WORK INSTRUCTION 1 >> Which measures of his own does Mr. Bush put forward in the State of the Union article?
WORK INSTRUCTION 2 >> Repeat the part of the State of the Union article between "George Bush bet" and "campaign for re-election.", inclusive.

GIVEN TEXT >>

George Bush bet his presidency last night on an up-tick in the economy before election day. Yet compared to what his Democratic foes are proposing, his State of the Union address was a modest beginning to his campaign for re-election.
On what may be the hottest political issue of the year, Mr. Bush spurned Democratic calls for massive health care insurance reform through a "play or pay" plan that would force employers either to provide their employees their employees with coverage or contribute to a government-controlled pool. Instead, he stuck by what he called "our own private health care system." To provide coverage for perhaps half the 35 million American workers who now lack any kind of coverage, he proposed a tax credit of up to $3,750 for low income families to finance their choice of health insurance and medical care.
Mr. Bush couched the issue in strak terms by suggesting Americans will reject "a nationalized system which will restrict patient choice in picking a doctor and force the government to ration services arbitrarily. "Actually, he was describing a Canadian-style approach fostered by only a minority of Democrats--presidential hopeful Sen. Bob Kerrey among them. The "play or pay plan," originally proposed by a bipartisan national commission, would be a hybrid system.
What still needs to be thrashed out is how any of these health care plans would be financed. Because the fast-rising cost of Medicare and Mediciad is pushing the federal government ever deeper into debt and putting state governments through the wringer, these entitlement programs might have to be crimped to finance health care reform. And therein lies a political mine field--one incumbents may try to avoid by muddying an already complicated and confusing set of variables.
Far simpler will be the coming debate over a "middle class tac cut." Mr. Bush resisted Democratic appeals for a break for average taxpayers that would be paid for bvy soaking the rich. Instead, he came up with his one surprise of the evening--a revision of withholding tax tables that will recieve a year hence.
The president's decision to halt new government regulations and emphasize tax breaks to spur investment and revitalize the real estate market was designed to bring Republican conservatives back into camp. As for the Democratics, the president was eager to do battle. But the struggle will do him little good, even if he wins on debating points, unless the economy turns around.

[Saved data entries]
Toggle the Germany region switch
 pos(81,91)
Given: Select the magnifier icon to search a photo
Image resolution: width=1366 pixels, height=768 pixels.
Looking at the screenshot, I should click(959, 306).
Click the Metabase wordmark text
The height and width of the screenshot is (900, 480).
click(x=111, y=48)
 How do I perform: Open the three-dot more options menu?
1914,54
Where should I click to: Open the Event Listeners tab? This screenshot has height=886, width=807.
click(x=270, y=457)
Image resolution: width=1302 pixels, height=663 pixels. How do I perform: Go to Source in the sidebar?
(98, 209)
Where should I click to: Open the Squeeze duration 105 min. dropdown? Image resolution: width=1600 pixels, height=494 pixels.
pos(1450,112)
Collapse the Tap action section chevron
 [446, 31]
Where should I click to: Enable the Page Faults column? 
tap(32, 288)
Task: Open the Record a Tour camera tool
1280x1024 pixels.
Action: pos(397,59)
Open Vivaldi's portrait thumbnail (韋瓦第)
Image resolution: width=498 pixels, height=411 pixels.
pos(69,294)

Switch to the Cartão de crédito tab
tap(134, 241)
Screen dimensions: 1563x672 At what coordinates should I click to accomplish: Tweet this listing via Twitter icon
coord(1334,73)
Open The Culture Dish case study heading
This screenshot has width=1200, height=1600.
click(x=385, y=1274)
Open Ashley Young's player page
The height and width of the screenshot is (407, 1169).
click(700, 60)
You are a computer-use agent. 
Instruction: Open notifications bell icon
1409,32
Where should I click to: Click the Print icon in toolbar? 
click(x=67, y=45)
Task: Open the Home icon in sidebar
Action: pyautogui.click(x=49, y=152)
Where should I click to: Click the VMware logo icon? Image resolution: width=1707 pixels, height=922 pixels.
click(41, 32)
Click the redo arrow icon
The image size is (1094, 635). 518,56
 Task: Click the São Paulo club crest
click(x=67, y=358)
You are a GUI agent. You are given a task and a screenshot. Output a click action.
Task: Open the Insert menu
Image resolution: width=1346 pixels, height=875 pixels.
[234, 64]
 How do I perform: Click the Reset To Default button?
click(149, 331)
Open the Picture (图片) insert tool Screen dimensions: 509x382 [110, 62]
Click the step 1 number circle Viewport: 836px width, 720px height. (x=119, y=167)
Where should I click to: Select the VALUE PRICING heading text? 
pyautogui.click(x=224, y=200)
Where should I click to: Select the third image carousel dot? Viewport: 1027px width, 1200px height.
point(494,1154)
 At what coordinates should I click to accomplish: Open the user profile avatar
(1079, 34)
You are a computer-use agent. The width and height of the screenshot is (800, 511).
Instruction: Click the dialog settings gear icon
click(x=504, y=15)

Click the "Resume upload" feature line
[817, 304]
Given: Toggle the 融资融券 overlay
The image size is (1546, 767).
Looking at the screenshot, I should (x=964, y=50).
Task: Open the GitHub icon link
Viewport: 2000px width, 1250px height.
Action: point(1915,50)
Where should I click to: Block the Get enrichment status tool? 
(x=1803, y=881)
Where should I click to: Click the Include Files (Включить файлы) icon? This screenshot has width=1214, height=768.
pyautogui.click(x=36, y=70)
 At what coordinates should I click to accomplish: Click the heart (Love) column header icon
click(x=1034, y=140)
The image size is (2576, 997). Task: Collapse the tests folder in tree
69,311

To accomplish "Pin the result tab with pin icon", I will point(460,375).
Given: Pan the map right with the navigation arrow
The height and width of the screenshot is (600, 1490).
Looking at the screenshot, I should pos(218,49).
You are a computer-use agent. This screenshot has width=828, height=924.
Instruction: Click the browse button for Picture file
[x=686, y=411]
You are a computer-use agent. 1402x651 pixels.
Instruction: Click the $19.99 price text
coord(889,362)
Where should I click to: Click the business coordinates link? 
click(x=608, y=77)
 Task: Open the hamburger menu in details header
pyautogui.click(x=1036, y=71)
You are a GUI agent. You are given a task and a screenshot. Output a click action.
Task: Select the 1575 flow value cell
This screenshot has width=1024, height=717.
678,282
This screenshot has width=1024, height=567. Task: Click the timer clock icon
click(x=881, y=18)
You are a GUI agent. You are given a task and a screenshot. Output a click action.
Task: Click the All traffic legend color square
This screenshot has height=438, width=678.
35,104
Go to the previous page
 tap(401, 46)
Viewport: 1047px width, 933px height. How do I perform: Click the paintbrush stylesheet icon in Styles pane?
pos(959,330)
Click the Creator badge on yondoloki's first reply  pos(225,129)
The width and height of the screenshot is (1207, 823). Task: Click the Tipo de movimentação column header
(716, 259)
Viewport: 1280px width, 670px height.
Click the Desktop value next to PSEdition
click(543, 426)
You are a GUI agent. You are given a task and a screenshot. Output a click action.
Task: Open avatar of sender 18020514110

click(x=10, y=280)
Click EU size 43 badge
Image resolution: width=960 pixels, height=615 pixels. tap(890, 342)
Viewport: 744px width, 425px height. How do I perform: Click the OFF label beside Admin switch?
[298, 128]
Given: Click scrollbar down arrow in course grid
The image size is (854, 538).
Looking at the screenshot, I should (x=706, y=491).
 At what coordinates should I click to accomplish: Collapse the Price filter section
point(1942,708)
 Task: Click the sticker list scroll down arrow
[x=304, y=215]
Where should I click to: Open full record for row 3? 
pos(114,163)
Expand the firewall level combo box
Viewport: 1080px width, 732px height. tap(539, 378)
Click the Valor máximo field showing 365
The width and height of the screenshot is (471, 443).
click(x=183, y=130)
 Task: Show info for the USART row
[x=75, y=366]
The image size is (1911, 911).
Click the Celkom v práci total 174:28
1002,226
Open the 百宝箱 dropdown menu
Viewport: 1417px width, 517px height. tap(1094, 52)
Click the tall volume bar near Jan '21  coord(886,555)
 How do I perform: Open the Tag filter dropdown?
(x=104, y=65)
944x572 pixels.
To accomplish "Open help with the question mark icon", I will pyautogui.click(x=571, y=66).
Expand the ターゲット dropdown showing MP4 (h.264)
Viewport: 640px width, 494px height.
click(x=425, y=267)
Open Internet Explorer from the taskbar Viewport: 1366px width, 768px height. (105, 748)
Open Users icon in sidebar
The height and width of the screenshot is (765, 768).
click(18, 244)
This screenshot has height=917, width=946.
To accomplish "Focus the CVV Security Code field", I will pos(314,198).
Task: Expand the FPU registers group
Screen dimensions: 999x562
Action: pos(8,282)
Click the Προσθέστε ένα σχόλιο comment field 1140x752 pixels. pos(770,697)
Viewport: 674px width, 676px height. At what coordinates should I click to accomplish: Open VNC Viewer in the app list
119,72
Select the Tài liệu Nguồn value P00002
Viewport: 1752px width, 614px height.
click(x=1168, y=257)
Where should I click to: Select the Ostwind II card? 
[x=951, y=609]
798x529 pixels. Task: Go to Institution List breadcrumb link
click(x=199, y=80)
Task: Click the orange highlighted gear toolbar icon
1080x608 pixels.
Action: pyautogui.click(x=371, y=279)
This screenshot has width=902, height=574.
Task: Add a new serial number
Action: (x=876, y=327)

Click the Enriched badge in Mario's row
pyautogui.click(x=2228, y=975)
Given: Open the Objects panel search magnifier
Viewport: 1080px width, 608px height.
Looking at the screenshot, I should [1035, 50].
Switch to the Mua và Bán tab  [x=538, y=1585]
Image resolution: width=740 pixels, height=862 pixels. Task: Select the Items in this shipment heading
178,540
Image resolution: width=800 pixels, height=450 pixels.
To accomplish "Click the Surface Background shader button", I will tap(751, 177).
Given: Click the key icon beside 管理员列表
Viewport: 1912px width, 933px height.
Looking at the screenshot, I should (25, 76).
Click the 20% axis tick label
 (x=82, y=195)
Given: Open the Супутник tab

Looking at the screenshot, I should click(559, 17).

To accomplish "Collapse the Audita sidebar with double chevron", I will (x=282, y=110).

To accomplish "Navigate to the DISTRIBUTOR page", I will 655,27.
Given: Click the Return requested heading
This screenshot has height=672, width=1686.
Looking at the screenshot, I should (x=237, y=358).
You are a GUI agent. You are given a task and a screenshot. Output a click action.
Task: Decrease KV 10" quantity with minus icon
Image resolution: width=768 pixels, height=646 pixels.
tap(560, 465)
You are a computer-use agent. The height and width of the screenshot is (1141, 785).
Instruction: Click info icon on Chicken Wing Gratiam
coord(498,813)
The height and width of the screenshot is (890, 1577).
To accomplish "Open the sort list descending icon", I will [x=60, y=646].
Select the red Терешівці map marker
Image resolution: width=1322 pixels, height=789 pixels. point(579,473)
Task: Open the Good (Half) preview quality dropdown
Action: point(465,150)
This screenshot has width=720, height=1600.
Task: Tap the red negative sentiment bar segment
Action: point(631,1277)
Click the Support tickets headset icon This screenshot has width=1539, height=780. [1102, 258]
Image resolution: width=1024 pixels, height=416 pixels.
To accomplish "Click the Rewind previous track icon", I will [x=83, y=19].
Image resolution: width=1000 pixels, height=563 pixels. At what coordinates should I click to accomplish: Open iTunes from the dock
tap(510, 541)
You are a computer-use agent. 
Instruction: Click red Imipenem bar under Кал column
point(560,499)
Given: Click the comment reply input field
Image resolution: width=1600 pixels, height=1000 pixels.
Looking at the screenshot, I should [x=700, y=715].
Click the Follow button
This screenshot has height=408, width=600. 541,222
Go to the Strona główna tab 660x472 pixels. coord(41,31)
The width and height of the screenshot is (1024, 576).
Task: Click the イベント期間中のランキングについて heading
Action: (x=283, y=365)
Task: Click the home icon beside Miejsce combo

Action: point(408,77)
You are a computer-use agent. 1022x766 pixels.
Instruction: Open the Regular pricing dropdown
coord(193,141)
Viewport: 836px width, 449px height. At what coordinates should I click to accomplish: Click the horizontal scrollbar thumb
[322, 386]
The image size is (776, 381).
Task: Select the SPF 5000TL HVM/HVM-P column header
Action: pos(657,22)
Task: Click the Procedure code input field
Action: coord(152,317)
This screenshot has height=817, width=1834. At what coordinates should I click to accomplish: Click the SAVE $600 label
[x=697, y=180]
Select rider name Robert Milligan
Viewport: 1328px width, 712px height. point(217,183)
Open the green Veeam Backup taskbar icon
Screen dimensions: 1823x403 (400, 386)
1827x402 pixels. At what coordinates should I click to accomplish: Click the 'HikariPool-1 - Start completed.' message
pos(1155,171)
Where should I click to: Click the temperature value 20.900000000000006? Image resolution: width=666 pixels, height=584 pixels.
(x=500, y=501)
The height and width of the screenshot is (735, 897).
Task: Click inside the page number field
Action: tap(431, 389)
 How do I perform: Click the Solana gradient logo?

EXERCISE SOLUTION 1 >>
- A tax credit of up to $3,750 for low-income families to finance their choice of health insurance and medical care
- A revision of withholding tax tables
- A halt to new government regulations
- An emphasis on tax breaks to spur investment and revitalize the real estate market

EXERCISE SOLUTION 2 >>
George Bush bet his presidency last night on an up-tick in the economy before election day. Yet compared to what his Democratic foes are proposing, his State of the Union address was a modest beginning to his campaign for re-election.